Conor Cawley: The Five Minutes Before Christmas

In the Cawley household, Christmas is still a time of benevolent wonderment and outright lies. The beautiful Christmas tree shines in the middle of the big bay window, the plastic carolers sit frozen in a sea of fake snow next to the front door, and my parents insist that Santa is real to their four children between the ages of 18 and 27.

Not to ruin the surprise for any four year olds that might be reading, but just to be clear, the four of us do know that Santa isn’t real. We know that he doesn’t account for 50% of our presents and his lust for sugar cookies is merely a clever ploy to further cement our long-gone holiday belief.

We let them know that we know, too. The Cawley children poke holes in Santa’s story more often than your family’s most infamous atheist. Not because we hate Christmas, but because our parents’ ability to fend off accusations of the most obvious lie in the world are nothing short of jaw-dropping. Mostly because they stick to the script. Every inquiry about what we’re getting for Christmas is met with a barely sarcastic, “Well you’ll have to ask Santa,” which is hard to argue with.

Despite our collectively cynical points of view, my parents hold strong. Year in and year out, they endure the snide remarks, the side-eyed glances, and the unending hope that we’ll catch them in an unexplainable lie on the happiest day of the year. They put out cookies, rustle the fireplace, and label every other present as “From: Santa” in handwriting that is more unrecognizable than that found on your physician’s prescription pads.

Every year we grow older, we assume that this year is going to be the last year. We believe that eventually they will cave and Christmas will simply be that one time of year we all hang out and give each other gifts. No more illusions of magical sleighs, flying livestock, or sugar-crazy madmen breaking into our houses to leave us things we only kind of need. Every year, we assume their resolve with dwindle.

But low and behold, next year rolls around and their resolve has doubled. Santa is more real than Bruce Springsteen and his cookie cravings have doubled along with their resolve. His reindeer are stronger, his sleigh is bigger, and his Ho’s are louder and more glorious than ever before.

And behind that cynical facade us Cawley kids put up is an undeniable appreciation for their commitment. Because this herculean resolve pays off five minutes before Christmas starts, as my parents force us to wait at the top of the stairs before we can descend on our gifts. These four adult Cawley children are turned into 5 year olds that want nothing more than to storm down those stairs and rip open every present that they can get their hands on, all because of this resolve.

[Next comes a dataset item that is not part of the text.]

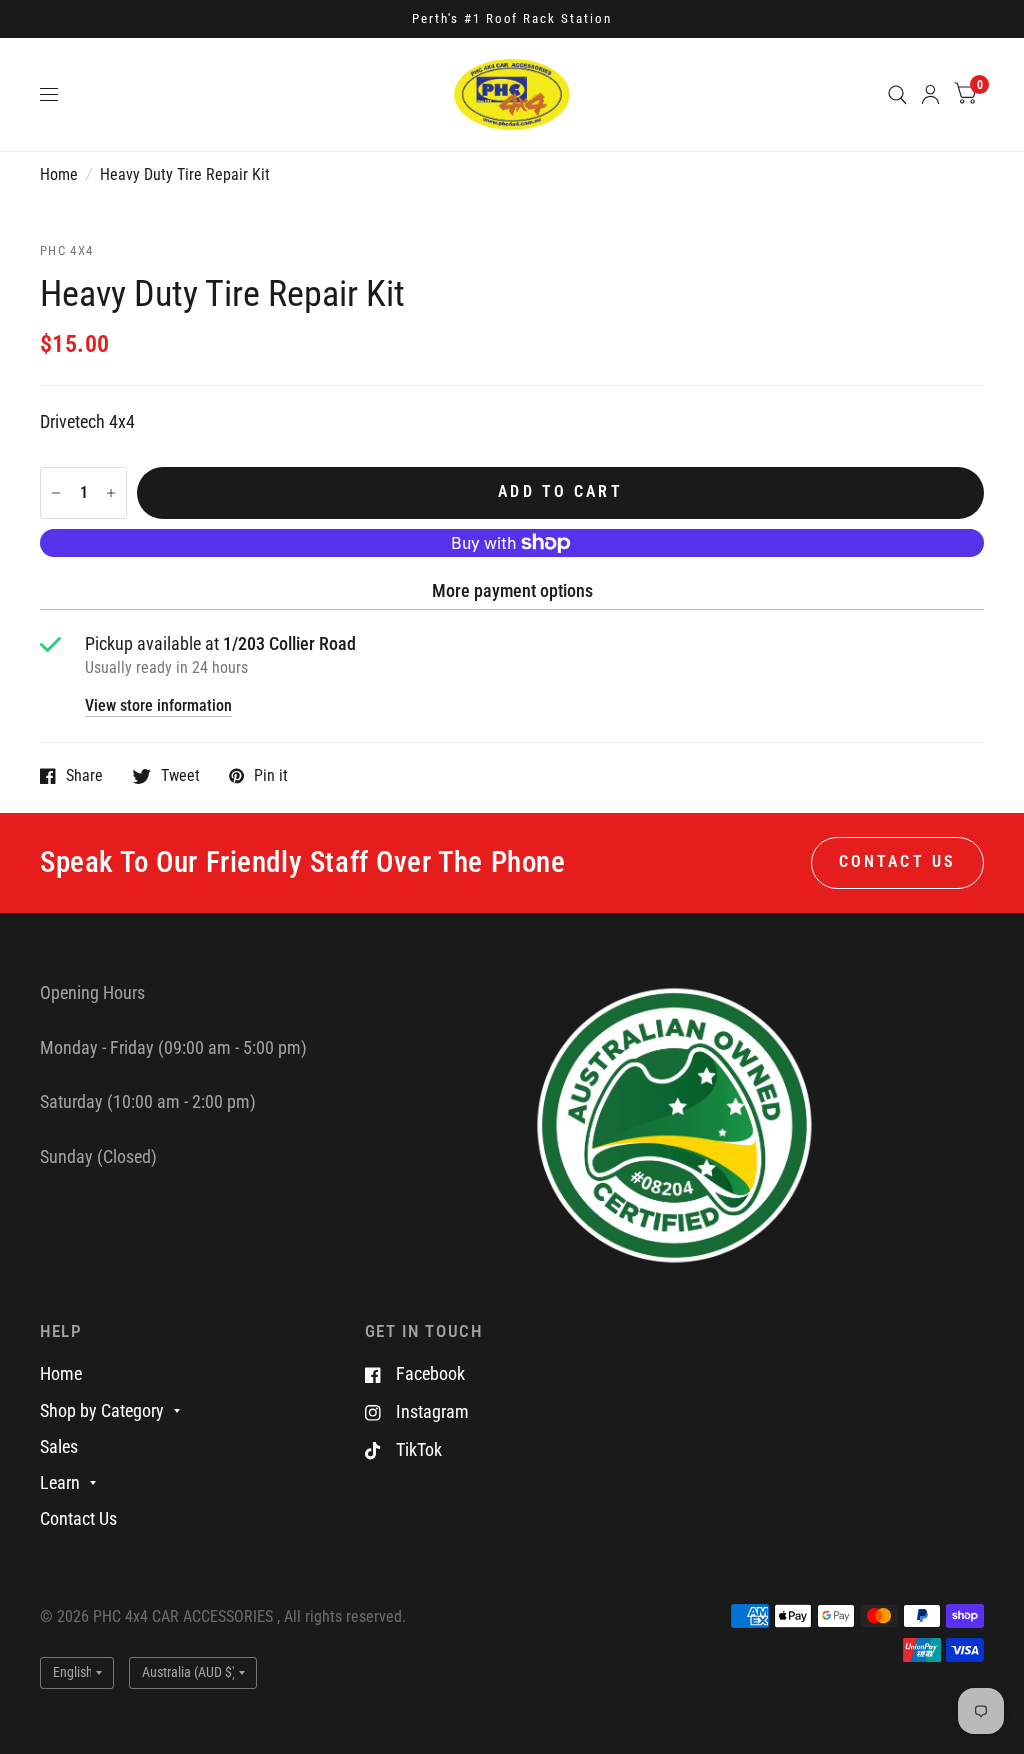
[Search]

An audible “Whoooooa” can be heard at every Cawley Christmas morning. Not because we’re in shock at the amount presents in front of us, but because, for a split second, it feels like Santa really did show up. Our 20-something coolness is briefly suspended by a story that our parents have been telling us for almost three decades. A story that has no basis in reality but is more important than any carol, psalm, or prayer you’ll say on Christmas day:

Miracles can happen. Even if your parents have to lie about them.